コンテンツソリューションにおいては、主力商品である「Food Data Platform」が2019年10月から開始したばかりであることから売上規模は未だ小さいものの、月額収益で安定的である上、利益率も高く、対象市場が飲食店市場に限られないことから市場規模も大きいと捉えており、今後、更に拡大を図っていきたいと考えております。今後も、「Retty」を運営する中で蓄積されていくデータ並びに当社のプラットフォーム運営及びデータ活用のノウハウやテクノロジーを向上させていくと共に、これに伴う新たなソリューション商品を開発、対象業種の拡大によるクライアント数の増加及びクライアント当たり単価を向上してまいります。特に、既に開発された当社の主力サービスである「Food Data Platform」の営業に人員を投入して、当該売上を大きく増加してまいります。
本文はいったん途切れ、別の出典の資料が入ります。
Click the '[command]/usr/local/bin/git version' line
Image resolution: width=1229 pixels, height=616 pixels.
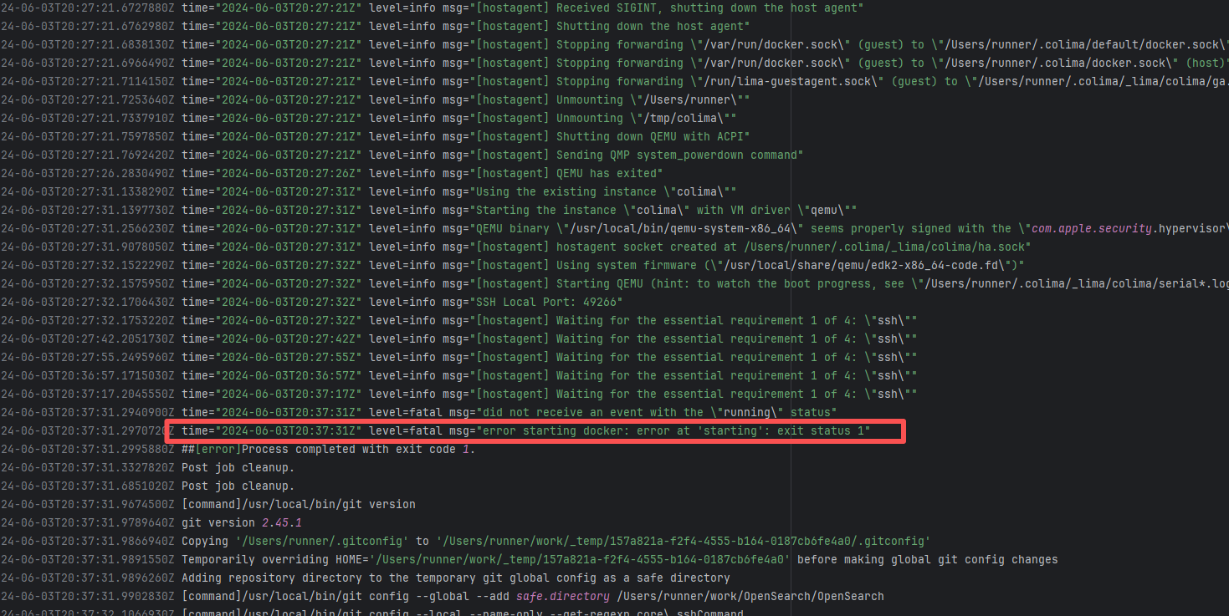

また、戦略的パートナーシップを締結しているヤフー株式会社及びそのグループ会社とのアカウント連携等を通じて、双方のデータの組み合わせを図り、より有用性の高いデータとすることで、新たなビジネス機会を創出していきたいと考えております。
④ 新規事業創出及び海外展開の促進
蓄積された飲食に関する嗜好データや飲食店との良好な関係性という当社の強みを活かすことで、飲食店向け予約・決済といったEC事業や店舗オペレーション改善に向けた業務効率化支援事業などの新規事業を創出・推進していきたいと考えております。
足許では、COVID-19の拡大により飲食店側のニーズも変遷しており、①人気店・高級店向けの販促ツールである従量課金型サービス「プレミアム予約」を2020年6月で開始し、②テイクアウト・デリバリー情報を提供するテイクアウトプランを2020年5月に開始したほか、③ユーザーが利用するスマートフォンで注文・決済が可能となるモバイルオーダーのサービスを開始する予定です。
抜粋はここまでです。